L’impressione è che si sia fatto di un topolino una montagna, e che in seguito si sia perso il controllo della situazione portandola a conseguenze che definire esagerate appare fin troppo generoso. Sallusti rischia una condanna a un anno e quattro mesi che dovrà scontare per intero, perché gli è stata negata la condizionale: secondo i giudici, se lasciato libero, potrebbe commettere ulteriori episodi criminosi.

Il dramma è che la “pericolosità sociale” del quale viene accusato si descrive nel potere esprimere nuovamente la sua opinione liberamente. Insomma, la libertà di espressione della stampa è stata trasformata in un pericoloso reato per cui si può incorrere nel carcere. Un bel triplo salto carpiato legale che ci fa tremare le gambe, e riconsiderare il nostro atteggiamento sulle classifiche che mettono l’Italia fra le ultime sul piano della libertà di stampa, che fino ad oggi avevamo respinto al mittente considerandole delle sciocchezze.

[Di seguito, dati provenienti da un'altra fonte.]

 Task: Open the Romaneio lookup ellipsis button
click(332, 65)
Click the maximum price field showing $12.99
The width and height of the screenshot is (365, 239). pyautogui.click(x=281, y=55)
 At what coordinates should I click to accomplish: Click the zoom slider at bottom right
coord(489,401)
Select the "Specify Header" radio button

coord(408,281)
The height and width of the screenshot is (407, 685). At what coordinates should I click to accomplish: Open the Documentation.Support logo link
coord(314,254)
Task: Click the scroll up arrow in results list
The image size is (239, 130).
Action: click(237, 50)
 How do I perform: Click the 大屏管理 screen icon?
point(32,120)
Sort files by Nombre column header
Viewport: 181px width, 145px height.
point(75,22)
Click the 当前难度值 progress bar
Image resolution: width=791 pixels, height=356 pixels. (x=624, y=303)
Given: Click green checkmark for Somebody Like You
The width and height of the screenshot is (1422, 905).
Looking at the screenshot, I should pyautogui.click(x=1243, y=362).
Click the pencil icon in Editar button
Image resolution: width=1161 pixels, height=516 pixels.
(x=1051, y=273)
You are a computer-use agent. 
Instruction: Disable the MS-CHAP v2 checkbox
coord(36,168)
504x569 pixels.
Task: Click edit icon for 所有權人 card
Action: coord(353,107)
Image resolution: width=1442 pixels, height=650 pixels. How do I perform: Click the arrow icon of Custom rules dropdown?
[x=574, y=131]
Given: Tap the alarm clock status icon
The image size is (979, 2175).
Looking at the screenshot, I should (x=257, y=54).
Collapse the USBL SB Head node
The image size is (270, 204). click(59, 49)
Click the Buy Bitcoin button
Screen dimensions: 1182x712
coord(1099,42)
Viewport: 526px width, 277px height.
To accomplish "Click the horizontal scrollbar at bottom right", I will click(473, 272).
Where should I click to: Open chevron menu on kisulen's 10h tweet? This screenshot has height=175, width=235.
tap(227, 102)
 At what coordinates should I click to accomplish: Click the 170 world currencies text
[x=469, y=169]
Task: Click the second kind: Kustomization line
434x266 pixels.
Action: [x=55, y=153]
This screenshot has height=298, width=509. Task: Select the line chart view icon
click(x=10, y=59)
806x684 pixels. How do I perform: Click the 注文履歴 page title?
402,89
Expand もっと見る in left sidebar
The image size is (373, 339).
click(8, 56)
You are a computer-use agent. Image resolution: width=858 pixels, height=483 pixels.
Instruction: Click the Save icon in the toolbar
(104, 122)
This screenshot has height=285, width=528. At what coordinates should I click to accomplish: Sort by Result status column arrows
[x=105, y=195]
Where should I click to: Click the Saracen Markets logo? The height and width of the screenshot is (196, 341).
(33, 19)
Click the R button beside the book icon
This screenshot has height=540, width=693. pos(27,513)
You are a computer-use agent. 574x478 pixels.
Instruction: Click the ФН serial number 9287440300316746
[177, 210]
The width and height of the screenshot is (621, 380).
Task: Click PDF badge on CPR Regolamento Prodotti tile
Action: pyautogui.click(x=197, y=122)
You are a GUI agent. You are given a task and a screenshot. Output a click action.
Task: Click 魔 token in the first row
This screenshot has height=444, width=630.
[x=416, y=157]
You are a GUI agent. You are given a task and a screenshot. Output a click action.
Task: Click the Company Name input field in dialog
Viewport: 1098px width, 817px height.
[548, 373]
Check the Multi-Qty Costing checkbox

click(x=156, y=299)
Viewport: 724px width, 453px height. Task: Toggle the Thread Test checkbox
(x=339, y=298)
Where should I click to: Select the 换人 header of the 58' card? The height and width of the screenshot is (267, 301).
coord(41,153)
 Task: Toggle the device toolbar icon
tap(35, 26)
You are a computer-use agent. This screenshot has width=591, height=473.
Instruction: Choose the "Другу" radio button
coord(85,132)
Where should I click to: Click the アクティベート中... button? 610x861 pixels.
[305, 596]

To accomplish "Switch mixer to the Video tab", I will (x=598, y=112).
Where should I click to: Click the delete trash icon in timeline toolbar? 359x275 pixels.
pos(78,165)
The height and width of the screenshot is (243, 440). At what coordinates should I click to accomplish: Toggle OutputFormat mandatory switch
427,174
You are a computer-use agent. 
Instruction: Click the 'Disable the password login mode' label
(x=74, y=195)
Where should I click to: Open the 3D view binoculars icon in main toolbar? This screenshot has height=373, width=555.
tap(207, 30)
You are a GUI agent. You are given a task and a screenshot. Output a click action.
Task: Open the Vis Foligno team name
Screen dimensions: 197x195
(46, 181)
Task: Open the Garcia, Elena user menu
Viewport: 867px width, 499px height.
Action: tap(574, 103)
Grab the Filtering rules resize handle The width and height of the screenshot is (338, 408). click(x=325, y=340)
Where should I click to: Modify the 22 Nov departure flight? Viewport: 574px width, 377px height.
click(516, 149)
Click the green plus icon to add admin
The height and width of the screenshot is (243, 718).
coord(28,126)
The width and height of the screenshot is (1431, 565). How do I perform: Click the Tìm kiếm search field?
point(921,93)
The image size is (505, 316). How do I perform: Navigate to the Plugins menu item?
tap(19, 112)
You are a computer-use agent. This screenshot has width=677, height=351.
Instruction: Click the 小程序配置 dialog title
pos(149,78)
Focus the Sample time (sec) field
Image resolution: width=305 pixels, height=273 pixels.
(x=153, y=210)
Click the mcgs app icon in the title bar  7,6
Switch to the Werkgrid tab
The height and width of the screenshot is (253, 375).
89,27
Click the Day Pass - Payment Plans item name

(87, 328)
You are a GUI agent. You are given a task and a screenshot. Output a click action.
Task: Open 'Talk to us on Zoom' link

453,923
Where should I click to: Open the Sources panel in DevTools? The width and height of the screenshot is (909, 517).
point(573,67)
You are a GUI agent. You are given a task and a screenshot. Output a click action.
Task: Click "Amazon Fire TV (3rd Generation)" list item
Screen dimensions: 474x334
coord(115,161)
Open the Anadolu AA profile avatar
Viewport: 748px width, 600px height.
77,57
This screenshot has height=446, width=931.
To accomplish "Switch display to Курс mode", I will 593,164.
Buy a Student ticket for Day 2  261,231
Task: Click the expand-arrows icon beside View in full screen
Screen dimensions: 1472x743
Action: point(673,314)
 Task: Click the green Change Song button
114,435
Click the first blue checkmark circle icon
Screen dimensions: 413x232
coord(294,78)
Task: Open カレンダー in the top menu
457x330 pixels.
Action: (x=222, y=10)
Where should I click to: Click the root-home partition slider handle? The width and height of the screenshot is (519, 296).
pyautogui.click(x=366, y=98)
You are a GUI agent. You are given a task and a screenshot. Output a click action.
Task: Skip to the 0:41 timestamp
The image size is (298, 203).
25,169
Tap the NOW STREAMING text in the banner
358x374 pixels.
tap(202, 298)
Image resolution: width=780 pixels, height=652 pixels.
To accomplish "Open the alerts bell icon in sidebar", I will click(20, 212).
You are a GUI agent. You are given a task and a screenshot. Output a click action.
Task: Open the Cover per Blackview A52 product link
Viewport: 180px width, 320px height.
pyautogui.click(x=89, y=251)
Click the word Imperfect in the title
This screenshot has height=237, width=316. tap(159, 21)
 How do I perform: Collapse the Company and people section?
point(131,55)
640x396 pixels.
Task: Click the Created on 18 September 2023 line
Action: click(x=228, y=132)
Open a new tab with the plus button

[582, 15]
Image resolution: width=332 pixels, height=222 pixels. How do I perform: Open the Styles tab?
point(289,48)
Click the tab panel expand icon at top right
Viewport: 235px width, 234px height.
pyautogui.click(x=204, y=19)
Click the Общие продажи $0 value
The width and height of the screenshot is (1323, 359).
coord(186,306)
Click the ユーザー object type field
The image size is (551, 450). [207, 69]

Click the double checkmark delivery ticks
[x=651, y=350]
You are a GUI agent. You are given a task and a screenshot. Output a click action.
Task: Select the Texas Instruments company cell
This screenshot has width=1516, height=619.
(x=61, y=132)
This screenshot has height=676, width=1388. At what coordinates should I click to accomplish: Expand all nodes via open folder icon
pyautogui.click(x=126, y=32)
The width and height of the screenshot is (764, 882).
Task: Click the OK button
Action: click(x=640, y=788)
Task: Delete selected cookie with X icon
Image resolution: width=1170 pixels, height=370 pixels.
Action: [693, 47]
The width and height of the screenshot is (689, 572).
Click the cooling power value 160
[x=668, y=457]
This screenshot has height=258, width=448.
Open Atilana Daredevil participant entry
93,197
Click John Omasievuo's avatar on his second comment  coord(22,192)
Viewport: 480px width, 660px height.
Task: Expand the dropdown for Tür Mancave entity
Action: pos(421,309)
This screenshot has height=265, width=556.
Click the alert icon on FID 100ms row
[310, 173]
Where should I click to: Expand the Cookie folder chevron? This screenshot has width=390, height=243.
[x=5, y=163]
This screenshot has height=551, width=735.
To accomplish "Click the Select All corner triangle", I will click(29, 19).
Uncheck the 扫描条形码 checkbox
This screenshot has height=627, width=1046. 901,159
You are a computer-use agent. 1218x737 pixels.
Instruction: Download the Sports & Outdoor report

Si fa fatica a non farsi sfiorare dal pensiero che quanto sta accadendo sia dovuto ad una malcelata solidarietà fra magistrati, di cui l’accusato sta facendo le spese. Ci dà però sollievo – e pensiamo più a lui che a noi – che la solidarietà dimostratagli sia stata ampia e bipartisan e che non abbia interessato solo le altre testate giornalistiche, ma anche diversi ambienti politici e della società civile compreso il Presidente della Repubblica.

Che dire: Direttore tenga duro, siamo con Lei! Speriamo che le cose si risolvano per il meglio, e che questa nostra solidarietà non ci procuri tanti guai quanti l’essere un uomo libero ne ha procurati a Lei.